In a separate affidavit, John MacDonald, who was elected to replace Edward Rogers as chair of the board on Oct. 21, said Mr. Rogers bypassed the company’s board when he attempted to oust Mr. Natale.
Mr. Rogers said he consulted with members of his family and certain directors about his concerns regarding Mr. Natale and his plan to replace him. However, Mr. MacDonald said the first time that Mr. Rogers told him that he had lost confidence in Mr. Natale was during a call on Sept. 15.
“Up until that time, there had been no discussion at the board or, to my knowledge, any of the board’s committees regarding the replacement of Mr. Natale with Mr. Staffieri,” Mr. MacDonald said in court documents.
“The board, which oversaw the establishment of the chief executive officer’s performance objectives and the assessment of his performance against those objectives, was of the view that Mr. Natale had met the requisite performance criteria and exceeded his goals,” Mr. MacDonald said.
Mr. MacDonald said he and other independent directors were prepared to resign over Mr. Rogers’s conduct and his “disregard of good governance practices.”
At a board meeting on Sept. 22, several directors “spoke out forcefully and at length” against Mr. Rogers for sidestepping the board when deciding to replace Mr. Natale, he added.
“To be clear: at no time did I, or other members of the director group, approve the termination of Mr. Natale’s employment. That had already been done by Edward,” Mr. MacDonald said. “We also understood that Mr. Staffieri had in effect already been anointed by Edward without any search committee or process being undertaken,” he added.

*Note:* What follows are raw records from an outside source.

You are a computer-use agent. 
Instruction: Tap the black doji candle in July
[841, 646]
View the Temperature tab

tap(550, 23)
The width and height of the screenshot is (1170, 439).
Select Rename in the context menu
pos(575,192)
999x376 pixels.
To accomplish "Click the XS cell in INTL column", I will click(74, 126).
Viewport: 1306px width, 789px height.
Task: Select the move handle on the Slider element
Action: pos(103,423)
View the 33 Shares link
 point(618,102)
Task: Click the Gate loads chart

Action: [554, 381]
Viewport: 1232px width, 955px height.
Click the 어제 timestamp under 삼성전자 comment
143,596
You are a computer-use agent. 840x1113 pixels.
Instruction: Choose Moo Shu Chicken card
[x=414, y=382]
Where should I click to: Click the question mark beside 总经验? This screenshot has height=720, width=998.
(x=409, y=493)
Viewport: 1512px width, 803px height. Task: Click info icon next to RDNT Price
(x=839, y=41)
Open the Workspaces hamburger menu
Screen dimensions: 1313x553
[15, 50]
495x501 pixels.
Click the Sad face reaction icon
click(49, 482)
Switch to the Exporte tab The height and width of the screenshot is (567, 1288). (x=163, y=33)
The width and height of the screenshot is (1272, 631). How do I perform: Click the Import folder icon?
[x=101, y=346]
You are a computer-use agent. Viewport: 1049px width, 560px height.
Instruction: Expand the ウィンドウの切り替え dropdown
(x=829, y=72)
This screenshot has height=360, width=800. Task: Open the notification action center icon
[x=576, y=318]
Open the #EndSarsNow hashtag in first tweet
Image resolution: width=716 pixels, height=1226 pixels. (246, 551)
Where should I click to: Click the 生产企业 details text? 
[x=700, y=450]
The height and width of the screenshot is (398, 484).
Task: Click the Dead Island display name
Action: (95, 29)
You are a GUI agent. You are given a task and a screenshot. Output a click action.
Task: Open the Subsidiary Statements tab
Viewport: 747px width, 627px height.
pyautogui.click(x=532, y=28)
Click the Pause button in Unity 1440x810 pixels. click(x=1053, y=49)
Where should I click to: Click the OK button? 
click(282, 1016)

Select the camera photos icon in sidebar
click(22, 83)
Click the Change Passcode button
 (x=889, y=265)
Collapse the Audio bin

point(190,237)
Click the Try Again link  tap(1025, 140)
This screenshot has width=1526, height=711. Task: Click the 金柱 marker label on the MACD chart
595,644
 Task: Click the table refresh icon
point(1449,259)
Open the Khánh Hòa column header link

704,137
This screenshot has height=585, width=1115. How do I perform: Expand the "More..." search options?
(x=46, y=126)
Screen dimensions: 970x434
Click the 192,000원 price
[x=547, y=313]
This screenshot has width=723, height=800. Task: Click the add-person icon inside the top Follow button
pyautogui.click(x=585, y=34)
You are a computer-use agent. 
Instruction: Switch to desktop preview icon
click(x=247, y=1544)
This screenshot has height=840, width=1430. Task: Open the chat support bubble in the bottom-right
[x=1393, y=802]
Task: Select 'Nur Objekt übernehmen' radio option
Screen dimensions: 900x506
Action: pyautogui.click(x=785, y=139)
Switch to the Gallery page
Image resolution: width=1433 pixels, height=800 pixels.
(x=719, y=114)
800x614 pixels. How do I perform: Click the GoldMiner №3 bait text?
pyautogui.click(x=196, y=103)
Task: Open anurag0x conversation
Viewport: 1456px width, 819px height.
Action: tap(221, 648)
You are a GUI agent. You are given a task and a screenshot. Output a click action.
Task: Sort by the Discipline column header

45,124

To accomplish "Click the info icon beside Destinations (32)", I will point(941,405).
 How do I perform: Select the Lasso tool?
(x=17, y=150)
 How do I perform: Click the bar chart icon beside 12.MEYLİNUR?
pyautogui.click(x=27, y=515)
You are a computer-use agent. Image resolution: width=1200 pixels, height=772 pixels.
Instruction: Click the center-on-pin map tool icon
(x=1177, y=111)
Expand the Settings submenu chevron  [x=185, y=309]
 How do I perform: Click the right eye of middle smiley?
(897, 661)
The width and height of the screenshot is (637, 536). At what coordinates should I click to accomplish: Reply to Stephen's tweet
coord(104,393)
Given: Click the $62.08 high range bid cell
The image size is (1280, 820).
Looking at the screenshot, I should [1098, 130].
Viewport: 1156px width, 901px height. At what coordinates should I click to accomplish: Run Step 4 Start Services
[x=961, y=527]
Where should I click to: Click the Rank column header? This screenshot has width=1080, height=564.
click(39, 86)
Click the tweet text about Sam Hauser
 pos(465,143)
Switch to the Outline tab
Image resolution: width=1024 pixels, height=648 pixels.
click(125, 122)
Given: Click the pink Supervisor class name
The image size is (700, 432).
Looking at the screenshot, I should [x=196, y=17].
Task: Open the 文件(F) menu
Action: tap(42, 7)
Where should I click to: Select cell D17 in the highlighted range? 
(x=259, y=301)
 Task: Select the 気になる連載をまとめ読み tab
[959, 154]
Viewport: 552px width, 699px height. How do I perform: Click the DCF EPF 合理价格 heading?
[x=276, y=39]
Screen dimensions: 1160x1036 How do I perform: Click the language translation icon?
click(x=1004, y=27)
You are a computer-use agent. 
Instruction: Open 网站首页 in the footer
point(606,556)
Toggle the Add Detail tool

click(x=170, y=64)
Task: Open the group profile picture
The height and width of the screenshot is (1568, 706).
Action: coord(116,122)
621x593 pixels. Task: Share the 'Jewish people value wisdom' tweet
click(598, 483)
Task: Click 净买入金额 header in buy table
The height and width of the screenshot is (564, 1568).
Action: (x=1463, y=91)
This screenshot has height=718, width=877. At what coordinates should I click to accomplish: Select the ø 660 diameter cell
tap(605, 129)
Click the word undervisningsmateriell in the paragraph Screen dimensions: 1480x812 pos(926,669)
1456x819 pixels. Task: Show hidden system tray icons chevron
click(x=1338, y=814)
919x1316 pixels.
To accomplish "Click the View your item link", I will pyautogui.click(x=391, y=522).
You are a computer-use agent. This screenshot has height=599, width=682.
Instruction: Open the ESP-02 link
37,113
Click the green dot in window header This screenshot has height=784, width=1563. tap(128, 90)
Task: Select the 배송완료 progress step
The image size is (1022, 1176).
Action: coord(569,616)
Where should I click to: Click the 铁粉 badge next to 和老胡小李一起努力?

Mr. MacDonald and the other directors ultimately decided that stepping down would be highly disruptive to the company and could jeopardize its acquisition of Shaw, he said.
“We believed in good faith that we would better serve the interests of the company by defending good governance protocols and remaining on the board until a shareholders’ meeting is convened or our terms come to a proper end,” Mr. MacDonald said.
Mr. MacDonald said the situation was “symptomatic of a pattern of behaviour” by Mr. Rogers, who had also bypassed the board when he terminated a previous CEO, Guy Laurence, in 2016.
John Clappison, the previous lead independent director, resigned in January, 2021 over Mr. Rogers’s “repeated efforts to override board-approved policies and practices,” Mr. MacDonald said. (Mr. Clappison was recently reappointed to the board.)
Mr. Rogers also “constantly interfered in the chief executive officer’s decisions to hire or fire company executives,” Mr. MacDonald added. “Put simply, Edward tried to operate as an executive chairman when the board had specifically provided in the position’s job description that that was not the role.”
Mr. Rogers contends that his position as chair of the Rogers Control Trust, which controls 97.5 per cent of the company’s voting shares, gives him the authority to reconstitute the board through a written resolution.
In another court filing on Friday, Loretta Rogers countered that a memorandum of her late husband’s wishes specified that the chair of the family trust must face “the ‘public gauntlet’ of a shareholders’ meeting” in order to do so.
Mr. Rogers said that while his father stressed “the importance of consultation and discussion,” Ted Rogers also provided “ultimate authority” to the chair to act on the trust’s behalf.